The PML/RARα fusion protein acts in concert with cooperative genetic events in the development of acute promyelocytic leukemia (APL). However, oncogenic long non-coding RNAs (lncRNAs) cooperating with PML/RARα remain under-explored. Here, we first identified a set of pathogenesis-related lncRNAs, aberrantly expressed in APL using RNA-seq data from a large cohort of acute myeloid leukemia (AML) patients and normal counterparts. Among the pathogenesis-related lncRNAs, one of the evolutionarily conservative lncRNAs CRNDE (Colorectal Neoplasia Differentially Expressed) drew our attention. We found that CRNDE was highly expressed in the disease state but not in the preleukemic stage of APL, suggesting that CRNDE might be a secondary event coordinating with PML/RARα to promote APL development. Functional analysis showed that CRNDE knockdown induced differentiation and inhibited proliferation of APL cells, and prolonged survival of APL mice. Further mechanistic studies showed that CRNDE elicited its oncogenic effects through binding the miR-181 family and thereby regulating NOTCH2. Finally, we found that high CRNDE expression was also significantly correlated with NPM1 mutations and contributed to the differentiation block in NPM1-mutant AML. Collectively, our findings shed light on the importance of oncogenic lncRNAs in the development of AML and provide a promising target for AML therapy.
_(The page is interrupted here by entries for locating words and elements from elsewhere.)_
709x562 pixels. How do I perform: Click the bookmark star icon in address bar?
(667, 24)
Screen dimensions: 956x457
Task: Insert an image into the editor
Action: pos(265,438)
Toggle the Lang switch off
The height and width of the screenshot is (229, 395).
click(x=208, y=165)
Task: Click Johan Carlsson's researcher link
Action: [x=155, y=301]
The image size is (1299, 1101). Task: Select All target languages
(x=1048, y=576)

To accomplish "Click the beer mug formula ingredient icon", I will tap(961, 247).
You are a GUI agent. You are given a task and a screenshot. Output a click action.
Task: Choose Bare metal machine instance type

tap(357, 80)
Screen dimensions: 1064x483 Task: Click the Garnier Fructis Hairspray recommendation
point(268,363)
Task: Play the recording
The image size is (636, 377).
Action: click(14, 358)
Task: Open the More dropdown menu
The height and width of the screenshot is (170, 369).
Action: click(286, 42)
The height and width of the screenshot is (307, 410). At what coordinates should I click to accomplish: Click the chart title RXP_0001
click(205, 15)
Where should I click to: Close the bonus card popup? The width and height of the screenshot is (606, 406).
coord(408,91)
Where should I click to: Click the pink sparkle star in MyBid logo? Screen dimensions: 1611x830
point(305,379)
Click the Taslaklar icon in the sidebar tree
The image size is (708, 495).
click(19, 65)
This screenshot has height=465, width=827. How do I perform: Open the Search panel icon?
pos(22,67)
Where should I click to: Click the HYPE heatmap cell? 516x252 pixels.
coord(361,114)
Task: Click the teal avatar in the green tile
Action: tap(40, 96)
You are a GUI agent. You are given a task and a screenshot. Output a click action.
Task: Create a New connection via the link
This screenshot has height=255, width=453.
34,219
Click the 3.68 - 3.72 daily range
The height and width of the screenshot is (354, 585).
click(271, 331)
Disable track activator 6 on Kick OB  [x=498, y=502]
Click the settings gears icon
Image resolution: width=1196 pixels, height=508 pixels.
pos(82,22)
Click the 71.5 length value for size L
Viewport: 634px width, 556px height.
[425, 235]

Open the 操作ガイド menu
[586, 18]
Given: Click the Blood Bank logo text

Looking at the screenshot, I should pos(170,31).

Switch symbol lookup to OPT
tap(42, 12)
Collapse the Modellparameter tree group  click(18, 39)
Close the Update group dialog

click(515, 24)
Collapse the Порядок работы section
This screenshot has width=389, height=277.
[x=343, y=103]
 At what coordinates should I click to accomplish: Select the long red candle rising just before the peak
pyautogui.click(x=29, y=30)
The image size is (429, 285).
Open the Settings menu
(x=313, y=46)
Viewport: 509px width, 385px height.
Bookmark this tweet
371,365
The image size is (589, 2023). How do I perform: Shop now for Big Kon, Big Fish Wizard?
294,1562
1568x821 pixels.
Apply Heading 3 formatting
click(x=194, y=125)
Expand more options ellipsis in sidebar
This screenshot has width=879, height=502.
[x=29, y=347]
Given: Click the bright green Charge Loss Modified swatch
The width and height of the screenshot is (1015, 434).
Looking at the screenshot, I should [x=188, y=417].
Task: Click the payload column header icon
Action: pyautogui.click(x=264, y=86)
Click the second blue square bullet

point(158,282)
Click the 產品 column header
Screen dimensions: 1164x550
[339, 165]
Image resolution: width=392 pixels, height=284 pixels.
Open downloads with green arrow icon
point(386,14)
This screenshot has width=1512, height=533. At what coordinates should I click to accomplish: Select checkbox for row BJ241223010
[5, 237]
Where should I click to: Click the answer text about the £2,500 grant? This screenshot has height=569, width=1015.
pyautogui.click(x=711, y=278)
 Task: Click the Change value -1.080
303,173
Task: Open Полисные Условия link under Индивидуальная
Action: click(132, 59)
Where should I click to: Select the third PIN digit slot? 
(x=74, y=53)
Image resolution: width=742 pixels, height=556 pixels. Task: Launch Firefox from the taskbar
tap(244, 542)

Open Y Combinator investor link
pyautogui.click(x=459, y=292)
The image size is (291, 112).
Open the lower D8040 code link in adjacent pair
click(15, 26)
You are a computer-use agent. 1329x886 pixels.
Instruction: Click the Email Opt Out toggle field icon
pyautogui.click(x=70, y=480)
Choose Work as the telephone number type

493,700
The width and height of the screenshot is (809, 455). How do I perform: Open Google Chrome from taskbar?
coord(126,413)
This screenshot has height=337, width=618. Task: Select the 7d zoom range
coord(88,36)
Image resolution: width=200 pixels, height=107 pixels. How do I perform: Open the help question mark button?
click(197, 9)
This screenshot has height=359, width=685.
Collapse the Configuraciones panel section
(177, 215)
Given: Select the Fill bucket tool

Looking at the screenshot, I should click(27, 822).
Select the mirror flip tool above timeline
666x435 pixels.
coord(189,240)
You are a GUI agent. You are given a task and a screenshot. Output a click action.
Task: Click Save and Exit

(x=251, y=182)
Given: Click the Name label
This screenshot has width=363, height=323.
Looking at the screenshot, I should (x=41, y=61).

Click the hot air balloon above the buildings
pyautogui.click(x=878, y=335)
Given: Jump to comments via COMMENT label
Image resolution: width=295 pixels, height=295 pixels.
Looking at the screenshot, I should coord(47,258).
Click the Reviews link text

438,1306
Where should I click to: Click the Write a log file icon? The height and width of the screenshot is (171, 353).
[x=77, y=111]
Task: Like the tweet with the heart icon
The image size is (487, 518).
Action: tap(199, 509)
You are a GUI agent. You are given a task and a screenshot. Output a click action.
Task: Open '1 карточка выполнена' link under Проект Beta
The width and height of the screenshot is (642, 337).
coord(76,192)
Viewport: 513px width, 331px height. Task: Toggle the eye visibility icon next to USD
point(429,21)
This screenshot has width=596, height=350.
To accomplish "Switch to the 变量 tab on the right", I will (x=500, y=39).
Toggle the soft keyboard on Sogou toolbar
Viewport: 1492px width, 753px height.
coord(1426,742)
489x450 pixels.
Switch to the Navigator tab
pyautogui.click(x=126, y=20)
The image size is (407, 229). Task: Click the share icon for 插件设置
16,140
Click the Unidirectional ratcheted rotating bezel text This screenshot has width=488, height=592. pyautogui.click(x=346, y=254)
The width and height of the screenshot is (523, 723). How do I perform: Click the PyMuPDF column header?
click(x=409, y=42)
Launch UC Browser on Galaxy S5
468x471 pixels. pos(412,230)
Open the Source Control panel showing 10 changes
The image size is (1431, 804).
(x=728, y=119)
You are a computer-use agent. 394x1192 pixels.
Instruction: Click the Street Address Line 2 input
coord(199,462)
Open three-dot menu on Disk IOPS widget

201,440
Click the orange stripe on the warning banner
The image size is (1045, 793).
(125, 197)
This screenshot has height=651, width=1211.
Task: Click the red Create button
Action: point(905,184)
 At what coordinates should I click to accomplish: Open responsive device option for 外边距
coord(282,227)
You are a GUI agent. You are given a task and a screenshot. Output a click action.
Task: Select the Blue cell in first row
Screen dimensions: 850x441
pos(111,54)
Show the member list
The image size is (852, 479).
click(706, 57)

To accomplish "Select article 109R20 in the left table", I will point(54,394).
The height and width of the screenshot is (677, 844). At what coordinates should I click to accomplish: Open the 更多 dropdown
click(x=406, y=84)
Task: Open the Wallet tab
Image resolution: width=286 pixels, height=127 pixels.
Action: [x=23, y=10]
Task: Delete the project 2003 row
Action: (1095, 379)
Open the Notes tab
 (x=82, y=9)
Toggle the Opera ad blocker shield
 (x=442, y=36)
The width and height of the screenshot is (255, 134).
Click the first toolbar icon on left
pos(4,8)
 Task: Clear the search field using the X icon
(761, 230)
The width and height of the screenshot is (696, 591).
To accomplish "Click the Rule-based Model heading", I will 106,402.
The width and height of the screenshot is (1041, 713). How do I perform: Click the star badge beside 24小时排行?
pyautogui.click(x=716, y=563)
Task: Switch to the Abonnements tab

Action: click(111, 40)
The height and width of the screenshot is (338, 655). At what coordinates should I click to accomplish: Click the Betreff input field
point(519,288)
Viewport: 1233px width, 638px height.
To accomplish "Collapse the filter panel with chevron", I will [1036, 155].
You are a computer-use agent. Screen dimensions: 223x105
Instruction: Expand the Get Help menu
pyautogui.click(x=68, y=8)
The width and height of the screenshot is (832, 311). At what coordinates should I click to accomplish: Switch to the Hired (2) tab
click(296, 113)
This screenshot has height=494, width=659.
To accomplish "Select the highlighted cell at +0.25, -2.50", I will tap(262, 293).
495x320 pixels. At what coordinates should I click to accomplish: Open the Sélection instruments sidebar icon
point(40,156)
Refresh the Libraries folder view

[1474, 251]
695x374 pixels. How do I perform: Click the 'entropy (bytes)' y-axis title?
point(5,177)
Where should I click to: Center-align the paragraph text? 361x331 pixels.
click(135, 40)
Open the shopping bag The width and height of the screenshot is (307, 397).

PML /RARα融合蛋白在急性早幼粒细胞白血病（APL）的发生过程中与协同遗传事件协同作用。但是，与PML /RARα协同作用的致癌长非编码RNA（lncRNA）仍未得到充分研究。在这里，我们首先鉴定了一组与病程相关的lncRNA，它们使用来自大量急性髓细胞白血病（AML）患者和正常人群的RNA-seq数据在APL中异常表达。在与发病相关的lncRNA中，一种进化上保守的lncRNA CRNDE（结肠直肠肿瘤的差异表达）引起了我们的注意。我们发现CRNDE在APL的疾病状态中高表达，而在APL的白血病前期则不高，这表明CRNDE可能是与PML /RARα协同促进APL发育的继发事件。功能分析表明，CRNDE抑制可诱导APL细胞分化并抑制其增殖，并延长APL小鼠的生存期。进一步的机理研究表明，CRNDE通过与miR-181家族结合并从而调节其致癌作用NOTCH2。最后，我们发现，高CRNDE表达也显著与相关NPM1突变和促成了分化块NPM1 -mutant AML。总的来说，我们的发现揭示了致癌lncRNA在AML发展中的重要性，并为AML治疗提供了有希望的目标。